[Rows from a dataset]
· · · · ·
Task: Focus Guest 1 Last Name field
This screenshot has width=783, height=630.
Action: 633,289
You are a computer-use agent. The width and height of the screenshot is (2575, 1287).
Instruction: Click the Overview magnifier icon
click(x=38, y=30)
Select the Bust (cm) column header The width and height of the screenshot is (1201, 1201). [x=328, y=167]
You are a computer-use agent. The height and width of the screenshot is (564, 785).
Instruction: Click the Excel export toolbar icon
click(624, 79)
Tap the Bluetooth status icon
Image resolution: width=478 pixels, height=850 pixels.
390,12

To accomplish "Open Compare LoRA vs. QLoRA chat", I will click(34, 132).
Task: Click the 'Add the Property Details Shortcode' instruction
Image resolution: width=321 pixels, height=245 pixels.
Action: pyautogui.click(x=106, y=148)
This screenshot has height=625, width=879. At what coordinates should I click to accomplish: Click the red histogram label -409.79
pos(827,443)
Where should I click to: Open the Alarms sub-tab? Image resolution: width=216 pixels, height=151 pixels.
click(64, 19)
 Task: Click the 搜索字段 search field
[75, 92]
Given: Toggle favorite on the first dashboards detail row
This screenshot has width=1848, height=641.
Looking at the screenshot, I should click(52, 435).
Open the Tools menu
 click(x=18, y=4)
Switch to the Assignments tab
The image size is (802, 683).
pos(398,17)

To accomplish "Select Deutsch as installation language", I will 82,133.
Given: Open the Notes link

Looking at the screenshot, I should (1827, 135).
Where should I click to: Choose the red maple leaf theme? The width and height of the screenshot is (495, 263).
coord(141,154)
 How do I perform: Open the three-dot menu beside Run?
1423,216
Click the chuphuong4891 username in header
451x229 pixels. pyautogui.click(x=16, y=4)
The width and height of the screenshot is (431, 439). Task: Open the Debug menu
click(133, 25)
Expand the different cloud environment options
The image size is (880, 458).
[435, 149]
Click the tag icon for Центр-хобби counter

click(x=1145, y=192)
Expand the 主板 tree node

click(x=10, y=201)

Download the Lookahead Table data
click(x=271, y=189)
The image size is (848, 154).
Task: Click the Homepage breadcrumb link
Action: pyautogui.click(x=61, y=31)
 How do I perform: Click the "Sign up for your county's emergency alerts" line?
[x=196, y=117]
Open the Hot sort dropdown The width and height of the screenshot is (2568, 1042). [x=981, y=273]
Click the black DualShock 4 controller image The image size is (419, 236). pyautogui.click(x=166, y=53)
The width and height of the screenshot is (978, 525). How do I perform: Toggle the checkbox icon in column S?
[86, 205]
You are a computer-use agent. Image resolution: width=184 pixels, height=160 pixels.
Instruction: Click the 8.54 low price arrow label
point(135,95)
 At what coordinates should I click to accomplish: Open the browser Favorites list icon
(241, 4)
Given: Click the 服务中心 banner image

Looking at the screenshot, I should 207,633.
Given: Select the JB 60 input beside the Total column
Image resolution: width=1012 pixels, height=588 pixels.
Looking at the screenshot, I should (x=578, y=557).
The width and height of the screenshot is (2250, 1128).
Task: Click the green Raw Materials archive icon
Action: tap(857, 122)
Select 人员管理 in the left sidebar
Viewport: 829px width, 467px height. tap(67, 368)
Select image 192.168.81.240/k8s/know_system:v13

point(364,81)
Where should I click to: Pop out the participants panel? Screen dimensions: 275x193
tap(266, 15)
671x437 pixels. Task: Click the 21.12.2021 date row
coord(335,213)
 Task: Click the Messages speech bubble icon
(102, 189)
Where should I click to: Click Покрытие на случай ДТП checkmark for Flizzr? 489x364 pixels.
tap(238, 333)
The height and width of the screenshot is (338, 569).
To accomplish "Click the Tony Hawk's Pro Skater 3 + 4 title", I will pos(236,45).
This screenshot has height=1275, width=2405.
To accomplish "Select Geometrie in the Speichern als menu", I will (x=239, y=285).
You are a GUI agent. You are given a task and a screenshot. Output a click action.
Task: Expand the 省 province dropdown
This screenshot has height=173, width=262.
· · · · ·
**PROBLEM DESCRIPTION**: Please rewrite the listing, starting with the line that contains "Click the chuphuong4891 username in header" and going on through the line that contains "point(364,81)". Replace "Debug" with "Help" and keep everything else the same.

**TASK OUTPUT**:
Click the chuphuong4891 username in header
451x229 pixels. pyautogui.click(x=16, y=4)
The width and height of the screenshot is (431, 439). Task: Open the Help menu
click(133, 25)
Expand the different cloud environment options
The image size is (880, 458).
[435, 149]
Click the tag icon for Центр-хобби counter

click(x=1145, y=192)
Expand the 主板 tree node

click(x=10, y=201)

Download the Lookahead Table data
click(x=271, y=189)
The image size is (848, 154).
Task: Click the Homepage breadcrumb link
Action: pyautogui.click(x=61, y=31)
 How do I perform: Click the "Sign up for your county's emergency alerts" line?
[x=196, y=117]
Open the Hot sort dropdown The width and height of the screenshot is (2568, 1042). [x=981, y=273]
Click the black DualShock 4 controller image The image size is (419, 236). pyautogui.click(x=166, y=53)
The width and height of the screenshot is (978, 525). How do I perform: Toggle the checkbox icon in column S?
[86, 205]
You are a computer-use agent. Image resolution: width=184 pixels, height=160 pixels.
Instruction: Click the 8.54 low price arrow label
point(135,95)
 At what coordinates should I click to accomplish: Open the browser Favorites list icon
(241, 4)
Given: Click the 服务中心 banner image

Looking at the screenshot, I should 207,633.
Given: Select the JB 60 input beside the Total column
Image resolution: width=1012 pixels, height=588 pixels.
Looking at the screenshot, I should (x=578, y=557).
The width and height of the screenshot is (2250, 1128).
Task: Click the green Raw Materials archive icon
Action: tap(857, 122)
Select 人员管理 in the left sidebar
Viewport: 829px width, 467px height. tap(67, 368)
Select image 192.168.81.240/k8s/know_system:v13

point(364,81)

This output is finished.